We are going to need to do *something* though as the current situation can't continue. I'm open to other ideas...
Cheers,
Richard
|
|
On Wed, 2022-03-30 at 11:42 +0100, Richard Purdie via lists.yoctoproject.org wrote: What are our options? As far as I can see we could:
a) increase the pipe from downloads.yoctoproject.org but that does come at a non-trivial cost to the project.
b) Seek help with hosting some of the larger mirror tarballs from people better able to host them and have that as a first premirror?
c) Switch the binutils and glibc recipes to tarballs and patches. I know Khem finds this less convenient and they keep moving back and forward but we keep running into this issue and having to switch back from git.
d) To soften the blow of c) we could add devupstream support to the recipes? We could script updating the recipe to add the patches?
e) We could drop the PREMIRRORS from poky. This would stop the SCM targets from hitting our mirrors first. That does transfer load to the upstream project SCMs though and I'm not sure that will be appreciated. I did sent that patch, I'm not sure about it though. I meant to add: f) Switch the problematic recipes to use shallow clones with something like: BB_GIT_SHALLOW:pn-binutils = "1" BB_GIT_SHALLOW:pn-binutils-cross-${TARGET_ARCH} = "1" BB_GIT_SHALLOW:pn-binutils-cross-canadian-${TRANSLATED_TARGET_ARCH} = "1" BB_GIT_SHALLOW:pn-binutils-cross-testsuite = "1" BB_GIT_SHALLOW:pn-binutils-crosssdk-${SDK_SYS} = "1" BB_GIT_SHALLOW:pn-glibc = "1" The challenge here is that in order to be effective, there needs to be a PREMIRROR setup with the shallow tarballs on it. This means we couldn't do e) above and have this have much effect unless we craft some very specific PREMIRROR entries too. Cheers, Richard
|
|
On Wed, 30 Mar 2022 at 12:10, Richard Purdie <richard.purdie@...> wrote: f) Switch the problematic recipes to use shallow clones with something like:
BB_GIT_SHALLOW:pn-binutils = "1" BB_GIT_SHALLOW:pn-binutils-cross-${TARGET_ARCH} = "1" BB_GIT_SHALLOW:pn-binutils-cross-canadian-${TRANSLATED_TARGET_ARCH} = "1" BB_GIT_SHALLOW:pn-binutils-cross-testsuite = "1" BB_GIT_SHALLOW:pn-binutils-crosssdk-${SDK_SYS} = "1" BB_GIT_SHALLOW:pn-glibc = "1"
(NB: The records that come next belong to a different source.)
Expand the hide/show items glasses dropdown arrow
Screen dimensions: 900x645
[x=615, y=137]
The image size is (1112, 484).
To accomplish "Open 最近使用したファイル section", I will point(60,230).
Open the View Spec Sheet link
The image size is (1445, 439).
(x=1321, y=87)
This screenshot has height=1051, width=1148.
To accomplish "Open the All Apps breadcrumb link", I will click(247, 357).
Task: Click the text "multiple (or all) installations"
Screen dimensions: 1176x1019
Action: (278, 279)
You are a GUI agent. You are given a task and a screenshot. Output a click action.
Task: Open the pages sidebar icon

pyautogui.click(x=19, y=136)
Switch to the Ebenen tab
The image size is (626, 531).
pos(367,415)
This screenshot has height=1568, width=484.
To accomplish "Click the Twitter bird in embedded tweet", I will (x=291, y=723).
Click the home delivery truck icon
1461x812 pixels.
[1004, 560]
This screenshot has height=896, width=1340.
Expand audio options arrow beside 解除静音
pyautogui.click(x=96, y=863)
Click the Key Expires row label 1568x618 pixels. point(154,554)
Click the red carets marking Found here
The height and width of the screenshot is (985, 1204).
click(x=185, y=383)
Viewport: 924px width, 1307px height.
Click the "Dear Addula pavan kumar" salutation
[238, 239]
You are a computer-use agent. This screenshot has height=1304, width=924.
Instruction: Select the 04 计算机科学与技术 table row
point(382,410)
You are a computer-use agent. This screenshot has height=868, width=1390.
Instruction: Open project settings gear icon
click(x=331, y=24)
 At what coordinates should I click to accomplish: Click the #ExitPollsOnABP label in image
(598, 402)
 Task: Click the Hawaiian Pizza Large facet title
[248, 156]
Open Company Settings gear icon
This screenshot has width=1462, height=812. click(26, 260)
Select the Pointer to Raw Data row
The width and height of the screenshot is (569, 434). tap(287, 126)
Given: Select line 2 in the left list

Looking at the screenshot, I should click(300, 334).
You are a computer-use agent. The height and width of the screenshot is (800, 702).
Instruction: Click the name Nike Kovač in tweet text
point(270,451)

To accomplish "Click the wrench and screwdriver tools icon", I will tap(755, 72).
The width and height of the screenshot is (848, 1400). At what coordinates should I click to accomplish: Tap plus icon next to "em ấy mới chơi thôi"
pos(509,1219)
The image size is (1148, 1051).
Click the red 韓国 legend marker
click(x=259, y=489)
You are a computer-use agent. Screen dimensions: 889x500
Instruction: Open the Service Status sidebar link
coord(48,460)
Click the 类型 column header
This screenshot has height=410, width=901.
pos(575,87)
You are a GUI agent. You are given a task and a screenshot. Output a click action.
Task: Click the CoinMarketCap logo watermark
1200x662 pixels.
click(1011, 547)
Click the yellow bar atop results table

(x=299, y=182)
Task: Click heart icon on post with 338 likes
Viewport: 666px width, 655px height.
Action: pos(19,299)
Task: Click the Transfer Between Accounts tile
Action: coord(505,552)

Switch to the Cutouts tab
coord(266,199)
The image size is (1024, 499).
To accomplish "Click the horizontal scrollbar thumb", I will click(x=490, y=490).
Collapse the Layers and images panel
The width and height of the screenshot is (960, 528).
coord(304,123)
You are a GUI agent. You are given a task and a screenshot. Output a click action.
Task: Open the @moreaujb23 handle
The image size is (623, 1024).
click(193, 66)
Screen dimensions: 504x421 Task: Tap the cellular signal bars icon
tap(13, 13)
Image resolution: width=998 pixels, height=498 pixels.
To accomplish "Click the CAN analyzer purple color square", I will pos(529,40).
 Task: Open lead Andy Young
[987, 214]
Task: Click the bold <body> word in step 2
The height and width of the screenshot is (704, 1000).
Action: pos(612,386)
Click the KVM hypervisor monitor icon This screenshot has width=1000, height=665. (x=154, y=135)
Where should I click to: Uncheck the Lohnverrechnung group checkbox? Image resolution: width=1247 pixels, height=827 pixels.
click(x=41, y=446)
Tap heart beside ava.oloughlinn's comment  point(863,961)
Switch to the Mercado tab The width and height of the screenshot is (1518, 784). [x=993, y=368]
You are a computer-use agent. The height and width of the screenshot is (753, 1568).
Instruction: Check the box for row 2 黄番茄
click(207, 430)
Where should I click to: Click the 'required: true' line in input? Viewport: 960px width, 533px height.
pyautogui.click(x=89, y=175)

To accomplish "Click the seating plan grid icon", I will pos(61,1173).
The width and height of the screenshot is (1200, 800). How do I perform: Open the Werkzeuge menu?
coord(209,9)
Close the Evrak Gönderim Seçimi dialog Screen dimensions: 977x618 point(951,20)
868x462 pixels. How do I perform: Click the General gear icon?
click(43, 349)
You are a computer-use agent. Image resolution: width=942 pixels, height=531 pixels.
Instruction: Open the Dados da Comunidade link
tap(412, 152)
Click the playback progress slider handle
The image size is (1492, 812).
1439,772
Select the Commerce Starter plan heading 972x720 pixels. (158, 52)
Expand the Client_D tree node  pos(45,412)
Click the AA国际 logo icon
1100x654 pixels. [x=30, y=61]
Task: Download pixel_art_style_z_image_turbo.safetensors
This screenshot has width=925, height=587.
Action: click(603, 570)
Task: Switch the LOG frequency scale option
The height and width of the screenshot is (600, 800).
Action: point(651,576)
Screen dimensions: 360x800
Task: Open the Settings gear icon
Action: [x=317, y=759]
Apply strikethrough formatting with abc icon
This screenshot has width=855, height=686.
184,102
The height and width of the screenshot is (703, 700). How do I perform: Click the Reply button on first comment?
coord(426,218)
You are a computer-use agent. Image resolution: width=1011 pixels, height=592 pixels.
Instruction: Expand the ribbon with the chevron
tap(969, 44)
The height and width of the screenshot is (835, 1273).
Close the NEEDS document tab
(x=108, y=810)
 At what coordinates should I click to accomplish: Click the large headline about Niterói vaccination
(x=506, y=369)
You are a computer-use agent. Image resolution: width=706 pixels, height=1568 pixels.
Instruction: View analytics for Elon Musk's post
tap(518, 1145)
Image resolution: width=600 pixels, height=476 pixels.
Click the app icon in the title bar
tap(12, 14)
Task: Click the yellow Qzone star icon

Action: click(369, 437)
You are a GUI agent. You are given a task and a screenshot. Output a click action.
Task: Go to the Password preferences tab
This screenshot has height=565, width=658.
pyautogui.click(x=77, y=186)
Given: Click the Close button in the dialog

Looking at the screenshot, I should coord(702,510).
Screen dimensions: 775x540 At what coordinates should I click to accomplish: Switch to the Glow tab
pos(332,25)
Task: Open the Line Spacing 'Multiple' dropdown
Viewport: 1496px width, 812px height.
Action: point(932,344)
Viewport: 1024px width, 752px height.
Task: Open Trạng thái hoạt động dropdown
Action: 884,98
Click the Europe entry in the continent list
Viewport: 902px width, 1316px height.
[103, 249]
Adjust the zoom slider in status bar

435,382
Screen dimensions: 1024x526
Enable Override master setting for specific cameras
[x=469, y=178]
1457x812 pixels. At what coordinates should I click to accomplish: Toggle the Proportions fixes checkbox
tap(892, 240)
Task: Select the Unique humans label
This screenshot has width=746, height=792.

The challenge here is that in order to be effective, there needs to be a PREMIRROR setup with the shallow tarballs on it. This means we couldn't do e) above and have this have much effect unless we craft some very specific PREMIRROR entries too. Even without premirrors this is a lot faster for glibc: $ time git clone git://sourceware.org/git/glibc.git Cloning into 'glibc'... remote: Enumerating objects: 6956, done. remote: Counting objects: 100% (6956/6956), done. remote: Compressing objects: 100% (2938/2938), done. remote: Total 670093 (delta 5328), reused 4750 (delta 3932), pack-reused 663137 Receiving objects: 100% (670093/670093), 205.19 MiB | 16.39 MiB/s, done. Resolving deltas: 100% (573265/573265), done. Updating files: 100% (19011/19011), done. real 1m56.255s $ time git clone git://sourceware.org/git/glibc.git --depth 1 Cloning into 'glibc'... remote: Enumerating objects: 18809, done. remote: Counting objects: 100% (18809/18809), done. remote: Compressing objects: 100% (9704/9704), done. remote: Total 18809 (delta 8812), reused 12185 (delta 7968), pack-reused 0 Receiving objects: 100% (18809/18809), 41.79 MiB | 11.96 MiB/s, done. Resolving deltas: 100% (8812/8812), done. Updating files: 100% (19011/19011), done. real 0m8.701s A full clone fetches 200MB and takes 2 minutes (a lot of that is actually resolving the deltas, not the fetch). A shallow clone of the current HEAD fetches 40MB and is done in 8 seconds. Why would we need a premirror? Ross
|
|
On Wed, 2022-03-30 at 12:18 +0100, Ross Burton wrote: On Wed, 30 Mar 2022 at 12:10, Richard Purdie <richard.purdie@...> wrote:
f) Switch the problematic recipes to use shallow clones with something like:
BB_GIT_SHALLOW:pn-binutils = "1" BB_GIT_SHALLOW:pn-binutils-cross-${TARGET_ARCH} = "1" BB_GIT_SHALLOW:pn-binutils-cross-canadian-${TRANSLATED_TARGET_ARCH} = "1" BB_GIT_SHALLOW:pn-binutils-cross-testsuite = "1" BB_GIT_SHALLOW:pn-binutils-crosssdk-${SDK_SYS} = "1" BB_GIT_SHALLOW:pn-glibc = "1"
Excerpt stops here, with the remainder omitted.